###Check runtime

In [None]:
!nvidia-smi

### Install packages

In [None]:
!pip install -q -U transformers accelerate peft diffusers==0.32.2

### Check pytorch nightly installation for latest and fastest kernels

In [None]:
!pip install --pre torch --index-url https://download.pytorch.org/whl/nightly/cu121

###Clear pipeline cash function



In [None]:
import gc
import torch

def clear_cache():
  gc.collect()
  torch.cuda.empty_cache()
  torch.cuda.reset_peak_memory_stats()

###Run with scaled dot product attention (SDPA)

SDPA is an optimized and memory-efficient attention (similar to xFormers) that automatically enables several other optimizations depending on the model inputs and GPU type. SDPA is enabled by default if you’re using PyTorch 2.0 and the latest version of 🤗 Diffusers, so you don’t need to add anything to your code.


In [None]:
from time import time
from diffusers import DiffusionPipeline
import torch

# Load the pipeline in full-precision and place its model components on CUDA.
pipe = DiffusionPipeline.from_pretrained(
    "stabilityai/stable-diffusion-xl-base-1.0",
    torch_dtype=torch.bfloat16
).to("cuda")

prompt = "One horse in an aquarium, cold color palette, muted colors, detailed, 4k"
negative_prompt = "bad anatomy, bad proportions, missed legs, ugly"

start = time()
image = pipe(prompt, negative_prompt=negative_prompt, num_inference_steps=30).images[0]
print('Inference time is {}'.format(time() - start))

del pipe

In [None]:
image

###Run pipeline only with bfloat16

There are several benefits of using reduced precision:

*   Using a reduced numerical precision (such as float16 or bfloat16) for inference doesn’t affect the generation quality but significantly improves latency.

*   The benefits of using bfloat16 compared to float16 are hardware dependent, but modern GPUs tend to favor bfloat16.
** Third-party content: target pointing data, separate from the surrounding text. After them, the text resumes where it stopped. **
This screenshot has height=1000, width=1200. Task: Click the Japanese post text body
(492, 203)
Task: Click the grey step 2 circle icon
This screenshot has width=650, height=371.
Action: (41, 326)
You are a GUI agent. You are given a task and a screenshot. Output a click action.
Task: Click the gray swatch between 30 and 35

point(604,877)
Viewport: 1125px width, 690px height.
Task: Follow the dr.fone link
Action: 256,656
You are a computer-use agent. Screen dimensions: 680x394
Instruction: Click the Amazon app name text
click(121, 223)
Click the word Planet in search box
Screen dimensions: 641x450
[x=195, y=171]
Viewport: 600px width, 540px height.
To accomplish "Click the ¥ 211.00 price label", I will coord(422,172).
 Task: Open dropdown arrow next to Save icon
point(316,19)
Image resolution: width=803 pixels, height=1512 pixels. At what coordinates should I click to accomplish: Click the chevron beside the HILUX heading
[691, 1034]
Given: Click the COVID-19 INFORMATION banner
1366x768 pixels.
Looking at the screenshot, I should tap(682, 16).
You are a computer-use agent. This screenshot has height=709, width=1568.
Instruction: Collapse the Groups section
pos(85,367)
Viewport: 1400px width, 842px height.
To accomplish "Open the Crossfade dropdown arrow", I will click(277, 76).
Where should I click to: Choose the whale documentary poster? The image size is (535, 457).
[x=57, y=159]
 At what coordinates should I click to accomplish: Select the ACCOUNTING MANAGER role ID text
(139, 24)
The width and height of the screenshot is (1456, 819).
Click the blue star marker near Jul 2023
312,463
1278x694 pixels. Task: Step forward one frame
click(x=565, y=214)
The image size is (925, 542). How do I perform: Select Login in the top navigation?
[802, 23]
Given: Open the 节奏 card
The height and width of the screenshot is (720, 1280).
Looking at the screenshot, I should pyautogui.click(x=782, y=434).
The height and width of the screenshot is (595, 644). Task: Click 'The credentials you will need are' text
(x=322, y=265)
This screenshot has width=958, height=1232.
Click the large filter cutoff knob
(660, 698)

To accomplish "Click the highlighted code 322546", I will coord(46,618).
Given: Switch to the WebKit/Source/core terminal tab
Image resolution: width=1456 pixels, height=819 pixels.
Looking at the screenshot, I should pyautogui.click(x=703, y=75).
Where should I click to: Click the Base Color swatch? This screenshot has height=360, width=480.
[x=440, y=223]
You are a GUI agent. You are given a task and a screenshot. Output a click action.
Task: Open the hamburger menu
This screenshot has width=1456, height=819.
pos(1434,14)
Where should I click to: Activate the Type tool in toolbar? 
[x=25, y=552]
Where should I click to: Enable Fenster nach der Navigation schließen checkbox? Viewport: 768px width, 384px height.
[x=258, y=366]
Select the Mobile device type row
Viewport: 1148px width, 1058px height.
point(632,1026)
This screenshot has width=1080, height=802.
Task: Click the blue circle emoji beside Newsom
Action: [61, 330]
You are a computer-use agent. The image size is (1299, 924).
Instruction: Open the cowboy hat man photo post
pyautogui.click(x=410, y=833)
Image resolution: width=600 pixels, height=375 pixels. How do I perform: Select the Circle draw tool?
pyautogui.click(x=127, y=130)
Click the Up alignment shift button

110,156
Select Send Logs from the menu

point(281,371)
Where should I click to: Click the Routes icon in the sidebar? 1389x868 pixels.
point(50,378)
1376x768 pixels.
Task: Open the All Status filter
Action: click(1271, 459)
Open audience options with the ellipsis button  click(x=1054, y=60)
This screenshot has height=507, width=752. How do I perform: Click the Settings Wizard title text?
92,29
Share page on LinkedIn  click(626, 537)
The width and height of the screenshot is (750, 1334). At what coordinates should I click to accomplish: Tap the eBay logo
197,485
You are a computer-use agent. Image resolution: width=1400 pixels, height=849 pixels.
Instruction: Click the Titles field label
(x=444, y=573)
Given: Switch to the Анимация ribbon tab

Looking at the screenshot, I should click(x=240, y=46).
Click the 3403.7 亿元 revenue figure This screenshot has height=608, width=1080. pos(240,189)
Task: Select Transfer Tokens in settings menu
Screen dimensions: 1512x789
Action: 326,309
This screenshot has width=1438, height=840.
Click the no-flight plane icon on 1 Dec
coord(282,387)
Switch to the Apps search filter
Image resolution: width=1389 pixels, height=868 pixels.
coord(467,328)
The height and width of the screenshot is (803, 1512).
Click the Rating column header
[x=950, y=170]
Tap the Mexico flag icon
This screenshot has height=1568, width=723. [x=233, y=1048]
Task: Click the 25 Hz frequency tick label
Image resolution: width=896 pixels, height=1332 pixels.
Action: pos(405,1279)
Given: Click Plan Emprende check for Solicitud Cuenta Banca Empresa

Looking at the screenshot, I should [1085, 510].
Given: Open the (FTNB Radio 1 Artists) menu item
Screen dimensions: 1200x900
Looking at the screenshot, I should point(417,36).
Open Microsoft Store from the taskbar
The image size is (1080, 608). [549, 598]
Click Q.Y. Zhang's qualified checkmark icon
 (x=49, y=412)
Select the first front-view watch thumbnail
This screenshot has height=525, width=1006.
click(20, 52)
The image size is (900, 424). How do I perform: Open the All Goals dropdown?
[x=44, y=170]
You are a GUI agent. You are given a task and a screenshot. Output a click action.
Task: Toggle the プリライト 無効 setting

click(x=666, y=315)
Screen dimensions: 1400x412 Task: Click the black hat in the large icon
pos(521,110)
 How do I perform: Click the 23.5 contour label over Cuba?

*   bfloat16 is much more resilient when used with quantization compared to float16, but more recent versions of the quantization library (torchao) we used don’t have numerical issues with float16.

In [None]:
clear_cache()

# Load the pipeline in full-precision and place its model components on CUDA.
pipe = DiffusionPipeline.from_pretrained(
    "stabilityai/stable-diffusion-xl-base-1.0",
    torch_dtype=torch.bfloat16
).to("cuda")

# Run the attention ops without SDPA.
pipe.unet.set_default_attn_processor()
pipe.vae.set_default_attn_processor()

start = time()
image = pipe(prompt, negative_prompt=negative_prompt, num_inference_steps=30).images[0]
print('Inference time is {}s'.format(time() - start))

In [None]:
image